EXERCISE OBJECTIVE:
Print the full listing below line for line, with no changes.

·····

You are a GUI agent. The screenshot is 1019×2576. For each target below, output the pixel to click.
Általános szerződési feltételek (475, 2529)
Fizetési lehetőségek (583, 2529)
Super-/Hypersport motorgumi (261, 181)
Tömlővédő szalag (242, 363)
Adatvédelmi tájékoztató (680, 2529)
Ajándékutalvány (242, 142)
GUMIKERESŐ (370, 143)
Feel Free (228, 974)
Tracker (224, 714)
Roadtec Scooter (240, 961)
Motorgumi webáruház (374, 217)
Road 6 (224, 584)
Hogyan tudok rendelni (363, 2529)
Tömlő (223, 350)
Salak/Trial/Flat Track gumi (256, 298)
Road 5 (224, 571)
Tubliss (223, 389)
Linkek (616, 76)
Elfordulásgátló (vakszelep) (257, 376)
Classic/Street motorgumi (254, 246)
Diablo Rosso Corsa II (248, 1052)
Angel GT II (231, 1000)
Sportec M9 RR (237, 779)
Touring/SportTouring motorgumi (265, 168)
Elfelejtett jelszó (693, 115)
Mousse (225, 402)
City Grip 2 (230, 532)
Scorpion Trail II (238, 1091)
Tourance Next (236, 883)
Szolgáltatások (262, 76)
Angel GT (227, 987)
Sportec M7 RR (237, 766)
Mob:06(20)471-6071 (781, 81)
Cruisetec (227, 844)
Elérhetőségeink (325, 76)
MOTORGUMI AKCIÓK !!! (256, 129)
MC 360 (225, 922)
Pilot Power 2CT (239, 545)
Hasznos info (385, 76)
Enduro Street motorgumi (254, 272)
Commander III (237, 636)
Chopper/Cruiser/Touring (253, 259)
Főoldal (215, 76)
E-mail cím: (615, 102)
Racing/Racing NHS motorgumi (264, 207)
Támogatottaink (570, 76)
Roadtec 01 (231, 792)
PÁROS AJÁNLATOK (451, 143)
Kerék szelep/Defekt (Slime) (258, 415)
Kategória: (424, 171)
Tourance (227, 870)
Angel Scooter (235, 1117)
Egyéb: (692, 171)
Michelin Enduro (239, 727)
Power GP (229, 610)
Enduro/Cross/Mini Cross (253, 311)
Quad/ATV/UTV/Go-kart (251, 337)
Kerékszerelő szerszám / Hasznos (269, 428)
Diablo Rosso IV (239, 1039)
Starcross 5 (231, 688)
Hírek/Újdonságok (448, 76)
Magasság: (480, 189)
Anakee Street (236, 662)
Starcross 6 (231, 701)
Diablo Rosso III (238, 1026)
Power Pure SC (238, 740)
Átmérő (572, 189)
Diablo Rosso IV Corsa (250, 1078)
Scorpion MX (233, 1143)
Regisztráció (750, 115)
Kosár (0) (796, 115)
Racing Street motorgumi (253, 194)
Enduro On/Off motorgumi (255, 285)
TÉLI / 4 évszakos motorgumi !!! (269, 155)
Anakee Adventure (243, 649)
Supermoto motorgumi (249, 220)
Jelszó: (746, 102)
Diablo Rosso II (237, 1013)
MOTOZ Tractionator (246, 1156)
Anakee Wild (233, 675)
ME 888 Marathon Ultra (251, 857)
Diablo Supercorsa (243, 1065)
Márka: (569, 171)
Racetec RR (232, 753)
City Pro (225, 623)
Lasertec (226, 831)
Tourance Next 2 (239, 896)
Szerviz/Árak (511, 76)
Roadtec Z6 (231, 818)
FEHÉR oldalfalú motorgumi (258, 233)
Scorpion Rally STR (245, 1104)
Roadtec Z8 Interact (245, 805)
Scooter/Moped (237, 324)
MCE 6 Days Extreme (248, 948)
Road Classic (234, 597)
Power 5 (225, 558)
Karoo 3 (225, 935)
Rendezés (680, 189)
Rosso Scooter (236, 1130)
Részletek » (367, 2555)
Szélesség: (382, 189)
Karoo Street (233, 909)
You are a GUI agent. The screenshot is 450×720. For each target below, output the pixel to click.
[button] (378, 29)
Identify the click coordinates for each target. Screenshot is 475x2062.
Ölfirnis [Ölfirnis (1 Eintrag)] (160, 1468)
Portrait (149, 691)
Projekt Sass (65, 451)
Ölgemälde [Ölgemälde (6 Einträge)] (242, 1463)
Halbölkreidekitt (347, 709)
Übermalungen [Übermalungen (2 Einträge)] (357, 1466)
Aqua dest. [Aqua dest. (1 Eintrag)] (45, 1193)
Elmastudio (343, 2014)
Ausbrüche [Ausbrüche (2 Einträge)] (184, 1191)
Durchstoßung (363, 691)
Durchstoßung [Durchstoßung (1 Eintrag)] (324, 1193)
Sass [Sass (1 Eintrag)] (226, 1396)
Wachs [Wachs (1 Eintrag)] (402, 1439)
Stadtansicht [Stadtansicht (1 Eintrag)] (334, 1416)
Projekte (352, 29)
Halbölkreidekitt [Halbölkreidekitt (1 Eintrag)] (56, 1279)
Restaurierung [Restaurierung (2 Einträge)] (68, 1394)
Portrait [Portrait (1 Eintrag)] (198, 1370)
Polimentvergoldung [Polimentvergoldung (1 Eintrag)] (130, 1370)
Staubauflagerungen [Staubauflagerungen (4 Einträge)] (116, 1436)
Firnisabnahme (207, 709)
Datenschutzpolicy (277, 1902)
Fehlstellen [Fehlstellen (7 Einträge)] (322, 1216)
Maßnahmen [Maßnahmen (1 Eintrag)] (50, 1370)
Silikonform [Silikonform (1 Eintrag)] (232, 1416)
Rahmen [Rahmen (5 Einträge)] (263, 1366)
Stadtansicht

·····

SOLUTION TO THE EXERCISE:
You are a GUI agent. The screenshot is 1019×2576. For each target below, output the pixel to click.
Általános szerződési feltételek (475, 2529)
Fizetési lehetőségek (583, 2529)
Super-/Hypersport motorgumi (261, 181)
Tömlővédő szalag (242, 363)
Adatvédelmi tájékoztató (680, 2529)
Ajándékutalvány (242, 142)
GUMIKERESŐ (370, 143)
Feel Free (228, 974)
Tracker (224, 714)
Roadtec Scooter (240, 961)
Motorgumi webáruház (374, 217)
Road 6 (224, 584)
Hogyan tudok rendelni (363, 2529)
Tömlő (223, 350)
Salak/Trial/Flat Track gumi (256, 298)
Road 5 (224, 571)
Tubliss (223, 389)
Linkek (616, 76)
Elfordulásgátló (vakszelep) (257, 376)
Classic/Street motorgumi (254, 246)
Diablo Rosso Corsa II (248, 1052)
Angel GT II (231, 1000)
Sportec M9 RR (237, 779)
Touring/SportTouring motorgumi (265, 168)
Elfelejtett jelszó (693, 115)
Mousse (225, 402)
City Grip 2 (230, 532)
Scorpion Trail II (238, 1091)
Tourance Next (236, 883)
Szolgáltatások (262, 76)
Angel GT (227, 987)
Sportec M7 RR (237, 766)
Mob:06(20)471-6071 (781, 81)
Cruisetec (227, 844)
Elérhetőségeink (325, 76)
MOTORGUMI AKCIÓK !!! (256, 129)
MC 360 (225, 922)
Pilot Power 2CT (239, 545)
Hasznos info (385, 76)
Enduro Street motorgumi (254, 272)
Commander III (237, 636)
Chopper/Cruiser/Touring (253, 259)
Főoldal (215, 76)
E-mail cím: (615, 102)
Racing/Racing NHS motorgumi (264, 207)
Támogatottaink (570, 76)
Roadtec 01 (231, 792)
PÁROS AJÁNLATOK (451, 143)
Kerék szelep/Defekt (Slime) (258, 415)
Kategória: (424, 171)
Tourance (227, 870)
Angel Scooter (235, 1117)
Egyéb: (692, 171)
Michelin Enduro (239, 727)
Power GP (229, 610)
Enduro/Cross/Mini Cross (253, 311)
Quad/ATV/UTV/Go-kart (251, 337)
Kerékszerelő szerszám / Hasznos (269, 428)
Diablo Rosso IV (239, 1039)
Starcross 5 (231, 688)
Hírek/Újdonságok (448, 76)
Magasság: (480, 189)
Anakee Street (236, 662)
Starcross 6 (231, 701)
Diablo Rosso III (238, 1026)
Power Pure SC (238, 740)
Átmérő (572, 189)
Diablo Rosso IV Corsa (250, 1078)
Scorpion MX (233, 1143)
Regisztráció (750, 115)
Kosár (0) (796, 115)
Racing Street motorgumi (253, 194)
Enduro On/Off motorgumi (255, 285)
TÉLI / 4 évszakos motorgumi !!! (269, 155)
Anakee Adventure (243, 649)
Supermoto motorgumi (249, 220)
Jelszó: (746, 102)
Diablo Rosso II (237, 1013)
MOTOZ Tractionator (246, 1156)
Anakee Wild (233, 675)
ME 888 Marathon Ultra (251, 857)
Diablo Supercorsa (243, 1065)
Márka: (569, 171)
Racetec RR (232, 753)
City Pro (225, 623)
Lasertec (226, 831)
Tourance Next 2 (239, 896)
Szerviz/Árak (511, 76)
Roadtec Z6 (231, 818)
FEHÉR oldalfalú motorgumi (258, 233)
Scorpion Rally STR (245, 1104)
Roadtec Z8 Interact (245, 805)
Scooter/Moped (237, 324)
MCE 6 Days Extreme (248, 948)
Road Classic (234, 597)
Power 5 (225, 558)
Karoo 3 (225, 935)
Rendezés (680, 189)
Rosso Scooter (236, 1130)
Részletek » (367, 2555)
Szélesség: (382, 189)
Karoo Street (233, 909)
You are a GUI agent. The screenshot is 450×720. For each target below, output the pixel to click.
[button] (378, 29)
Identify the click coordinates for each target. Screenshot is 475x2062.
Ölfirnis [Ölfirnis (1 Eintrag)] (160, 1468)
Portrait (149, 691)
Projekt Sass (65, 451)
Ölgemälde [Ölgemälde (6 Einträge)] (242, 1463)
Halbölkreidekitt (347, 709)
Übermalungen [Übermalungen (2 Einträge)] (357, 1466)
Aqua dest. [Aqua dest. (1 Eintrag)] (45, 1193)
Elmastudio (343, 2014)
Ausbrüche [Ausbrüche (2 Einträge)] (184, 1191)
Durchstoßung (363, 691)
Durchstoßung [Durchstoßung (1 Eintrag)] (324, 1193)
Sass [Sass (1 Eintrag)] (226, 1396)
Wachs [Wachs (1 Eintrag)] (402, 1439)
Stadtansicht [Stadtansicht (1 Eintrag)] (334, 1416)
Projekte (352, 29)
Halbölkreidekitt [Halbölkreidekitt (1 Eintrag)] (56, 1279)
Restaurierung [Restaurierung (2 Einträge)] (68, 1394)
Portrait [Portrait (1 Eintrag)] (198, 1370)
Polimentvergoldung [Polimentvergoldung (1 Eintrag)] (130, 1370)
Staubauflagerungen [Staubauflagerungen (4 Einträge)] (116, 1436)
Firnisabnahme (207, 709)
Datenschutzpolicy (277, 1902)
Fehlstellen [Fehlstellen (7 Einträge)] (322, 1216)
Maßnahmen [Maßnahmen (1 Eintrag)] (50, 1370)
Silikonform [Silikonform (1 Eintrag)] (232, 1416)
Rahmen [Rahmen (5 Einträge)] (263, 1366)
Stadtansicht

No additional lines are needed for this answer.